O músico foi criado pelo pai, que era ambulante, e sua mãe, dependente química. Ele cresceu na Boca do Lixo, como é popularmente conhecida uma região na Luz, área central de São Paulo, e passou pela Fundação Casa ainda na adolescência

Este episódio da vida do músico, hoje com 23 anos, é o que inspira seu álbum de estreia, lançado nesta quarta-feira, 24. em formato audiovisual. Intitulado “Da Boca do Lixo”, o disco é composto por nove faixas.

A obra é um breve resumo da vivência do cantor, que foi um garoto da Cracolândia, viveu intensamente a rua e acabou seguindo por caminhos mais próximos, como o crime. “Usei a arte como válvula de escape. Escrevendo, compondo e cantando”, afirma o MC.

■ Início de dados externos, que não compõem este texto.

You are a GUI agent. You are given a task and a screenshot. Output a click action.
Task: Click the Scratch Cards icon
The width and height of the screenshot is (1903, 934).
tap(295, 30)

Além do disco, um curta-metragem com voz da cantora Elza Soares, revisita os dias que o MC esteve privado da liberdade. Idealizado pela AKQA\Coala.LAB e produzido pela Stink Films —mesma produtora de Bluesman, do rapper Baco Exu do Blues, vencedor de um Grand Prix na categoria “Entertainment for Music” do Cannes Lions— o filme está disponível no canal de YouTube do Nego Bala.

“Ter a Elza é uma responsa muito grande por se tratar de uma artista completa. Ela cantando uma poesia que escrevi quando era menor, com toda atenção e carinho do mundo, foi emocionante. Eu ainda estou processando toda essa história, espero ter chegado à altura do que ela representa”, conta o funkeiro que tem a companhia da cantora também na música “Sonho”, presente em seu novo disco.

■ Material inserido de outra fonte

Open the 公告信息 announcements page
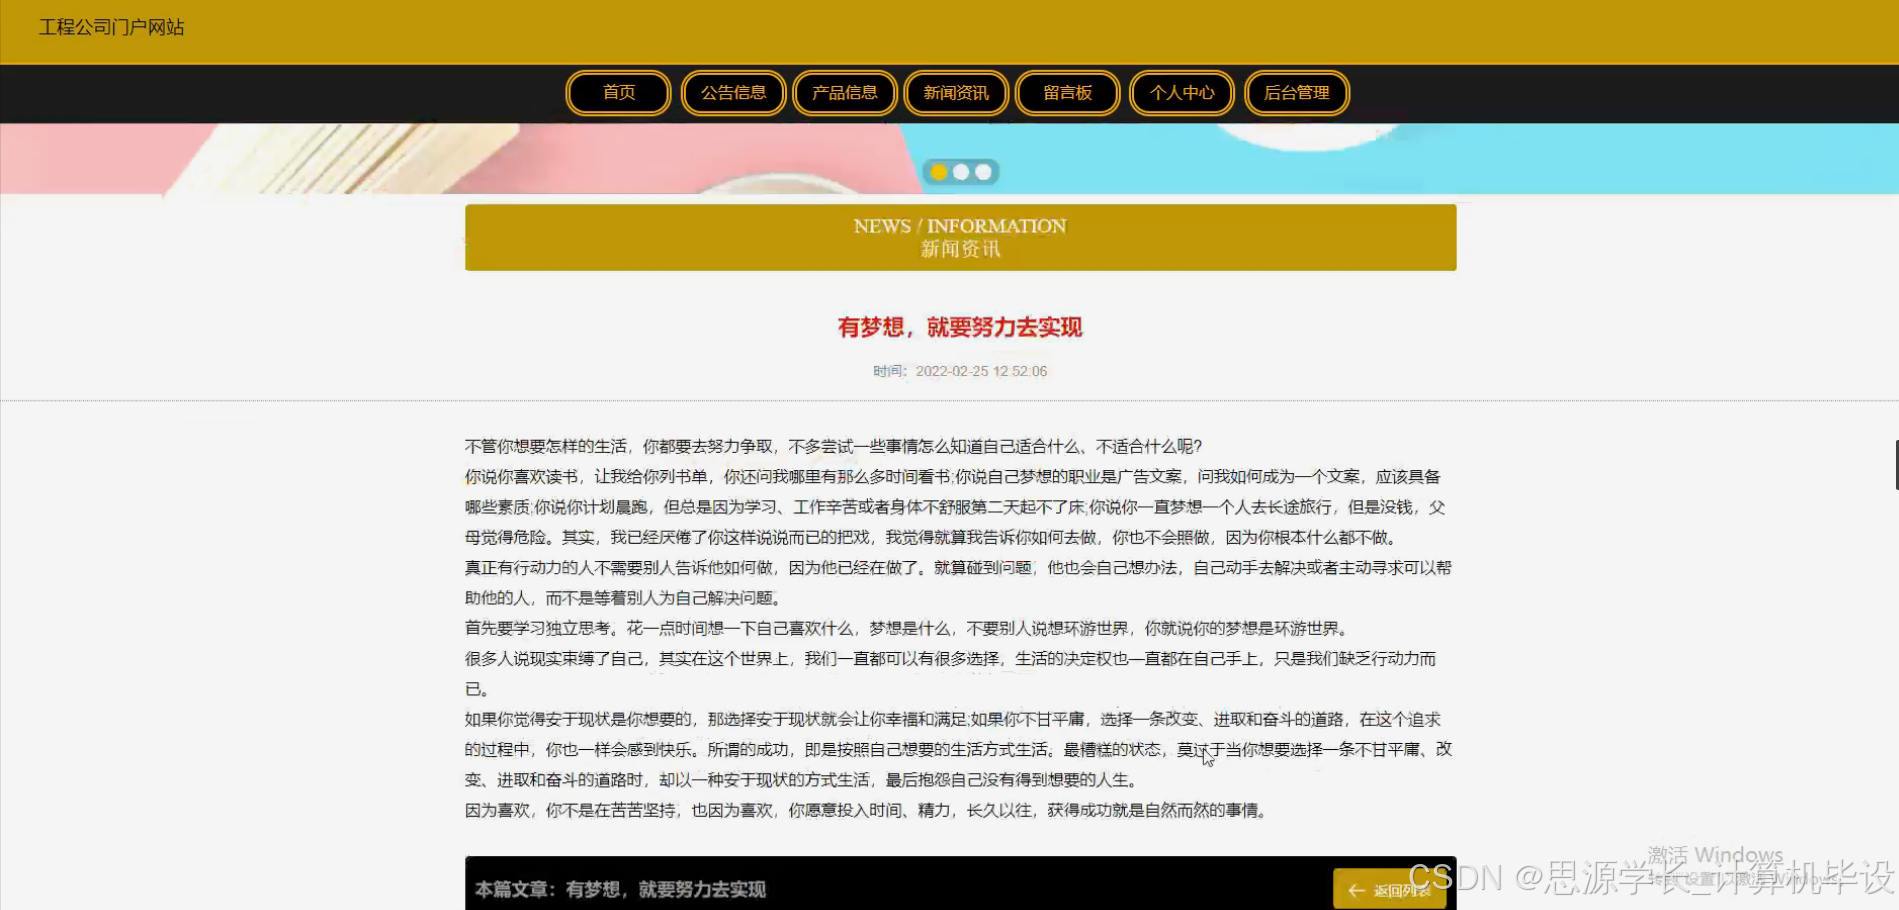Screen dimensions: 1899x910 click(733, 93)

O curta de aproximadamente dez minutos de duração, dirigido por Douglas R. Bernardt, apresenta a passagem de Nego Bala pelo centro de detenção para jovens como ponto de partida de uma trajetória por novas possibilidades para além daqueles muros. “A gravação foi um flash de várias emoções e um misto de aprendizado monstro pelo qual passei”, afirma o MC.

O enredo do vídeo exibe a vasta capacidade da dança e da música de se conectar a ancestralidade do povo negro e ligar o passado com o presente. Conexão que é presente na vida de Nego Bala desde a infância. “O Rap estava no meu dia a dia sempre. Ouvia Sabotage, Racionais MCs, Consciência Humana, De Menos Crime, Facção Central e SNJ. Viver no centro histórico de São Paulo é conviver com a música.”

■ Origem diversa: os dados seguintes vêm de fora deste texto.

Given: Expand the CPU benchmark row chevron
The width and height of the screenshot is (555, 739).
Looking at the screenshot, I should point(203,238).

Nego Bala em cena do curta-metragem da música ‘Sonho’, que gravou com Elza Soares (Foto: Larissa Zaidan/Divulgação)

Por outro lado, o cantor afirma que não teve pessoas próximas que o inspirasse na carreira de músico. “Na Cracolândia, minha quebrada, eu não via muito MC’s. Na verdade, nenhum. Isso me motivou bastante também em levar o nome do Centro pro mundo, mostrar que temos voz”, diz o músico.

Esse desejo foi a motivação que teve quando ainda era interno. Nego Bala afirma que sempre foi seu sonho lançar um disco quando estivesse em liberdade. Essa meta foi fundamental para que ele se mantivesse em equilíbrio, mas também serviu de inspiração para seus parceiros de detenção.

“Quando você está preso, a única coisa que você tem para se libertar é a música”, afirma. Ele acrescenta: “boa parte do que escrevi privado da liberdade está no álbum. A atmosfera rítmica da cadeia tá toda no disco também. A música está soando como eu queria ouvir. Espero que as pessoas gostem do trabalho que fizemos”.